Building Pipelines In Apache Airflow - For Beginners

22 Mar, 2023

Apache Airflow is quite popular in the data science and data engineering space. It boasts many features that enable users to programmatically create, manage, and monitor complex workflows.

However, the platform’s range of features may inadvertently become a detriment to beginners. New users that explore Apache Airflow’s documentation and tutorials can easily become inundated by new terminology, tools, and concepts.

With the aim of creating a more digestible introduction to this platform, we offer a bare-bones version of an Apache Airflow demo that entails coding and running an Airflow pipeline.

Terminology

It will be easier to follow the demo after becoming familiar with the following Airflow terminology.

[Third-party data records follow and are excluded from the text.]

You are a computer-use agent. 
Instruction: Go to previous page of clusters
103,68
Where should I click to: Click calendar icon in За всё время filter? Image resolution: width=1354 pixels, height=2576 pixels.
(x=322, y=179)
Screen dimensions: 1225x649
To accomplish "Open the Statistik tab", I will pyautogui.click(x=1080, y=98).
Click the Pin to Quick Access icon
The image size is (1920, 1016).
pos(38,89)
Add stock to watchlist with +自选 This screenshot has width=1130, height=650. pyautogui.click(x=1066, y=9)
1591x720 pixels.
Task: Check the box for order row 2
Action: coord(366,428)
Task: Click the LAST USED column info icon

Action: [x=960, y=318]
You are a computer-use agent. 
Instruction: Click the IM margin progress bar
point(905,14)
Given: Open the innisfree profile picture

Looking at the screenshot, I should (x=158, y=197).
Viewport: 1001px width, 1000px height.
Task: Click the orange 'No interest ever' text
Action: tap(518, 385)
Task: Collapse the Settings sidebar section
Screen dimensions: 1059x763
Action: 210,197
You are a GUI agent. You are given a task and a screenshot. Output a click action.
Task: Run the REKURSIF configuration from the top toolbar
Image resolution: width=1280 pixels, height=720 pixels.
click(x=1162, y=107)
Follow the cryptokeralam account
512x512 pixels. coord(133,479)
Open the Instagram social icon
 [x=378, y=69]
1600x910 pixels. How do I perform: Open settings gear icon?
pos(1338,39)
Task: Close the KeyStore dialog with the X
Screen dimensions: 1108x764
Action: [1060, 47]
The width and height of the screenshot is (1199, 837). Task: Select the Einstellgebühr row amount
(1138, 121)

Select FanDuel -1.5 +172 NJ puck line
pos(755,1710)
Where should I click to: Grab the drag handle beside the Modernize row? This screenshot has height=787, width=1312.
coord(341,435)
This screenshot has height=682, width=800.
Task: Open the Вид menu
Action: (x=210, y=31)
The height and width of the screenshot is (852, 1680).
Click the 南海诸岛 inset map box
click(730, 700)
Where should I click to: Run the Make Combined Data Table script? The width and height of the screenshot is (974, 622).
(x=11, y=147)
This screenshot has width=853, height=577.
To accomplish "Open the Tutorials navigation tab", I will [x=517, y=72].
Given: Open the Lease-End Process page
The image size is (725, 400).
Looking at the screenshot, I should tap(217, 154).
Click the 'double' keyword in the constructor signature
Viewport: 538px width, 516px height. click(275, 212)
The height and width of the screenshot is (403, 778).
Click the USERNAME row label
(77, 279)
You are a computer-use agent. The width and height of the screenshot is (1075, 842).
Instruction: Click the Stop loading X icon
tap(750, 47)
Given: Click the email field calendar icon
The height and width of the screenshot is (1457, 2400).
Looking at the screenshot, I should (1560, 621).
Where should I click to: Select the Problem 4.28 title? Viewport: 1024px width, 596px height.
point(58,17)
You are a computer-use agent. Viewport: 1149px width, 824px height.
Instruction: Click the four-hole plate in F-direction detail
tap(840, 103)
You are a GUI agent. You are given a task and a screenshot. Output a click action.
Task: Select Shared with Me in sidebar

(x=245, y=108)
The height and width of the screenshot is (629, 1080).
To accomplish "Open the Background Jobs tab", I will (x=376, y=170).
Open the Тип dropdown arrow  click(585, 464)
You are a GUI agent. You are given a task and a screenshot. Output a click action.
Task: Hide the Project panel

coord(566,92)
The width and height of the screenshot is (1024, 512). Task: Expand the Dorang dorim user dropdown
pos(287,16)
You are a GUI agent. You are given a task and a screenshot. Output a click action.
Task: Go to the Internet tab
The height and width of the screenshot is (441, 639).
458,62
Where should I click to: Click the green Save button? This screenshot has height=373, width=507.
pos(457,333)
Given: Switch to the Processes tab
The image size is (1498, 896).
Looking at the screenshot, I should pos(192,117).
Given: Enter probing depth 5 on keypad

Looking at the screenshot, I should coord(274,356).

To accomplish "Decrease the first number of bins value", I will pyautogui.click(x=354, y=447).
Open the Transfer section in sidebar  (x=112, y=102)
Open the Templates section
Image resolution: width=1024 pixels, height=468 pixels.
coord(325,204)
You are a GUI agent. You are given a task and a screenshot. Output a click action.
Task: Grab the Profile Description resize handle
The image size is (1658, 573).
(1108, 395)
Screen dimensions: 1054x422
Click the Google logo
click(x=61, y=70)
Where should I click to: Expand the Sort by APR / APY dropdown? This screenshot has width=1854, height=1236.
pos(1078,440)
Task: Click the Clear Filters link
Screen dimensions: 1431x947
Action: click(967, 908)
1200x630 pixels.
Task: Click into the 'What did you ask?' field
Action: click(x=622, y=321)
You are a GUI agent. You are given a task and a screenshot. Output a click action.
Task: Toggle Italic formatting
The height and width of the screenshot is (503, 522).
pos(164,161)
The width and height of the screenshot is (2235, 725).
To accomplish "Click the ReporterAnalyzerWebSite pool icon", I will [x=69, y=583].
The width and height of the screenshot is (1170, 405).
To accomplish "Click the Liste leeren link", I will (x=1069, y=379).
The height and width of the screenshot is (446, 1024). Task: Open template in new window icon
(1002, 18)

  1. DAG: A DAG, short for directed acyclic graph, is what Airflow uses to represent a workflow. DAGs are composed of nodes that denote tasks and arrows that denote the relationships between the tasks.
Example DAG (Created By Author)

2. Task: A task is a single unit of work within a DAG. Tasks in a DAG can be linked together by dependencies, ensuring that they are executed in a specific order.

3. Operator: Operators are tools used to instantiate the tasks in a DAG. Airflow offers a plethora of operators that can perform basic jobs, such as executing Python code, bash commands, and SQL queries.

4. Metadata Database: The metadata database stores metadata about the Airflow pipelines that the users create and run.

5. Webserver: The webserver is a convenient UI that enables users to run, monitor, and debug pipelines.

6. Scheduler: The scheduler is responsible for monitoring DAGs and running tasks when their dependencies are met.

Demo

The goal of the demo is to create a DAG with Python and get it running on Airflow. Since we are prioritizing simplicity, we will create a DAG that only consists of two tasks.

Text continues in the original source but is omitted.